Prompt: For this exercise, output the line containing "Instruction: Click the AI" and every line after it through the end of the records, exactly, and no other line.

Data extract:

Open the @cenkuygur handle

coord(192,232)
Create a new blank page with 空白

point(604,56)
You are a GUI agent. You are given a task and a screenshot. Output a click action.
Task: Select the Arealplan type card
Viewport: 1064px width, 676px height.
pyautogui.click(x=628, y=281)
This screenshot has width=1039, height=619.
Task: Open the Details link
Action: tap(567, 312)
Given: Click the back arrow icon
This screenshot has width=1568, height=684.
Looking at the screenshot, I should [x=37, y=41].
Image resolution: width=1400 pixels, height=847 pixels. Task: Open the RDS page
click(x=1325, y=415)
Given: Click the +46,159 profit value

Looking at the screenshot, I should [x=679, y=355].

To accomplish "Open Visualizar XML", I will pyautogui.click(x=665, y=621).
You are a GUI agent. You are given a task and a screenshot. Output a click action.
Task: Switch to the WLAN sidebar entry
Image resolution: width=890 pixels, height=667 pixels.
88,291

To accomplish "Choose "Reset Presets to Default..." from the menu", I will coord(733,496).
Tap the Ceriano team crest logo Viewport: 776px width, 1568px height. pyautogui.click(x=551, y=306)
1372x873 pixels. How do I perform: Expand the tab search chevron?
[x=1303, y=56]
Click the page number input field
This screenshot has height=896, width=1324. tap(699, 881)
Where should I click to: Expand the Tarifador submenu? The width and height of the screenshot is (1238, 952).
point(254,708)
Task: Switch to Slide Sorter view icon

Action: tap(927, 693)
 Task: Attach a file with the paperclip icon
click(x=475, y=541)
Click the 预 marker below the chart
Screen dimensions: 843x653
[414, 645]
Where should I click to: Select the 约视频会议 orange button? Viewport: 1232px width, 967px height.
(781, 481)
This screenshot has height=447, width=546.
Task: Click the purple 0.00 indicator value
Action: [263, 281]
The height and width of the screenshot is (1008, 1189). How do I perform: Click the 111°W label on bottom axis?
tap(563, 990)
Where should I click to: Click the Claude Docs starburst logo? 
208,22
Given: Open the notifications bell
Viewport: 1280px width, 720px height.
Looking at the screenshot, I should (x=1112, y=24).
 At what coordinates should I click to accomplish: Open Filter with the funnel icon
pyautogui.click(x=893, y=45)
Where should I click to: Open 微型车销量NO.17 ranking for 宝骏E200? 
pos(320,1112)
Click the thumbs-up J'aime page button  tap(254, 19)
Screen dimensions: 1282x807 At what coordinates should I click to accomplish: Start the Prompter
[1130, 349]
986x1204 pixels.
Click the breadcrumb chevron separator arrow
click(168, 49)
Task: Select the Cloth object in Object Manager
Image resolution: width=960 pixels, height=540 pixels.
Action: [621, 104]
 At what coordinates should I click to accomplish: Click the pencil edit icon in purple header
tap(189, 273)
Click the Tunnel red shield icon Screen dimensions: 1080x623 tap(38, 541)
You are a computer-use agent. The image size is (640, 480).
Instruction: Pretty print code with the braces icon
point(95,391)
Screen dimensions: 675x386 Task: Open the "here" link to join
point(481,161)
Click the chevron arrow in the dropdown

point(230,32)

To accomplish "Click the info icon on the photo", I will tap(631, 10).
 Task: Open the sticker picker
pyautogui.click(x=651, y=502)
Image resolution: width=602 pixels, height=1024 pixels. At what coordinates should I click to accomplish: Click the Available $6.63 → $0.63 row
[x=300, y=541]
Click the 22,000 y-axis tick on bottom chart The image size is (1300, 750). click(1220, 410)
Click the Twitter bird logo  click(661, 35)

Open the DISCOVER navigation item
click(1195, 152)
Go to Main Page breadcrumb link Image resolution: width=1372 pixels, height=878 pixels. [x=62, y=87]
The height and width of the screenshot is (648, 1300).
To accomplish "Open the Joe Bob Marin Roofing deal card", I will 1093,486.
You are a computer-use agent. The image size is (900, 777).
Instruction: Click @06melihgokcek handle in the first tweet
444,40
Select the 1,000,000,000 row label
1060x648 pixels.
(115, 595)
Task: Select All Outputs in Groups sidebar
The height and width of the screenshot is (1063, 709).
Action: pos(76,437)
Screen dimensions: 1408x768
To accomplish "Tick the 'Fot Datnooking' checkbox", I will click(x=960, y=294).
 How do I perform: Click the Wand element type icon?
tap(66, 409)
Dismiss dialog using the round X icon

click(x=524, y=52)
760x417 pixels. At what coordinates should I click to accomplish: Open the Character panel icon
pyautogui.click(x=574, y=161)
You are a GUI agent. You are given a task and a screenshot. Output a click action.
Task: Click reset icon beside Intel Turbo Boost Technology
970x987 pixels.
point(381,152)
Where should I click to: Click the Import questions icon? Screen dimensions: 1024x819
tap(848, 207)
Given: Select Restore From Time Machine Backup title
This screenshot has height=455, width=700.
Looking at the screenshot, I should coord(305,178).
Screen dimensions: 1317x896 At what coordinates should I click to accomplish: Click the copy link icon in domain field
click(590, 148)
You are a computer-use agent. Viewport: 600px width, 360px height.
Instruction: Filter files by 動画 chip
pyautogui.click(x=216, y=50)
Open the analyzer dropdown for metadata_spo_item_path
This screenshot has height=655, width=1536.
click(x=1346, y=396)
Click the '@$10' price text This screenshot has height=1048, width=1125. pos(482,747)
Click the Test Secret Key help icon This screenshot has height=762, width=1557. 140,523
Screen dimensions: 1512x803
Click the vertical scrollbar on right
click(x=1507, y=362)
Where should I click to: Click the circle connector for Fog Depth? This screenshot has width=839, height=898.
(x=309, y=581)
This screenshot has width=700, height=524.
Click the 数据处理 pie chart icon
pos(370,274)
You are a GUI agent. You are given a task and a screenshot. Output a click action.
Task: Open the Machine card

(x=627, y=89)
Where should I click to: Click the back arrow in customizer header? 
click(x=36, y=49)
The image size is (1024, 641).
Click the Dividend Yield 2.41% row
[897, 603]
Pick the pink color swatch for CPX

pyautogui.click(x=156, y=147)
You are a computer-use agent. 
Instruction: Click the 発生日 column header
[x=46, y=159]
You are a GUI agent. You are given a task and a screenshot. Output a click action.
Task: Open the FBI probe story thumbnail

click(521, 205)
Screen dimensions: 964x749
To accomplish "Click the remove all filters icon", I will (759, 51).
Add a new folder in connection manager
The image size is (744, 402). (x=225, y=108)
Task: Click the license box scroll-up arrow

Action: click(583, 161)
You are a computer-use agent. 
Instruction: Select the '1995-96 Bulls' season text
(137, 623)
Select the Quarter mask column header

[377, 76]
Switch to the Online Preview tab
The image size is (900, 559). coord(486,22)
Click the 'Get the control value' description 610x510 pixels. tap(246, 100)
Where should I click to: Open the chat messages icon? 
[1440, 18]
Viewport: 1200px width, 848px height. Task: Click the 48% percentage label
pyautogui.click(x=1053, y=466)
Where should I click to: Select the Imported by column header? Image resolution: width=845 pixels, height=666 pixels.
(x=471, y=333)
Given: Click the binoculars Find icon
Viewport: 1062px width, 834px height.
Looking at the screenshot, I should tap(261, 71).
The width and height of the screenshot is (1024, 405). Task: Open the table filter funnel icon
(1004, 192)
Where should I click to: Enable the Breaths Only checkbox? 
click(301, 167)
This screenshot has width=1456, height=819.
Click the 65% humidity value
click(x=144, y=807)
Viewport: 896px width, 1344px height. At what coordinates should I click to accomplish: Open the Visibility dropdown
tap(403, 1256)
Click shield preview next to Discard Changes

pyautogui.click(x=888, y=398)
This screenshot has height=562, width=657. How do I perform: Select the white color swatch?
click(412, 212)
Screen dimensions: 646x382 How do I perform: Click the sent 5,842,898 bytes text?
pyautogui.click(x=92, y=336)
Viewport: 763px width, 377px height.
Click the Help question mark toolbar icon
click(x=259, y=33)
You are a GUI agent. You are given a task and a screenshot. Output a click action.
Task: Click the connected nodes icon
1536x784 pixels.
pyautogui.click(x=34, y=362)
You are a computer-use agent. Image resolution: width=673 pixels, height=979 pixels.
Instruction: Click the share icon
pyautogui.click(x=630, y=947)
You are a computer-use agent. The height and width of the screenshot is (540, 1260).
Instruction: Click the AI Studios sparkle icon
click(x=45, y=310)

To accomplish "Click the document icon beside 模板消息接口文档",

Result of this task:
Instruction: Click the AI Studios sparkle icon
click(x=45, y=310)

To accomplish "Click the document icon beside 模板消息接口文档",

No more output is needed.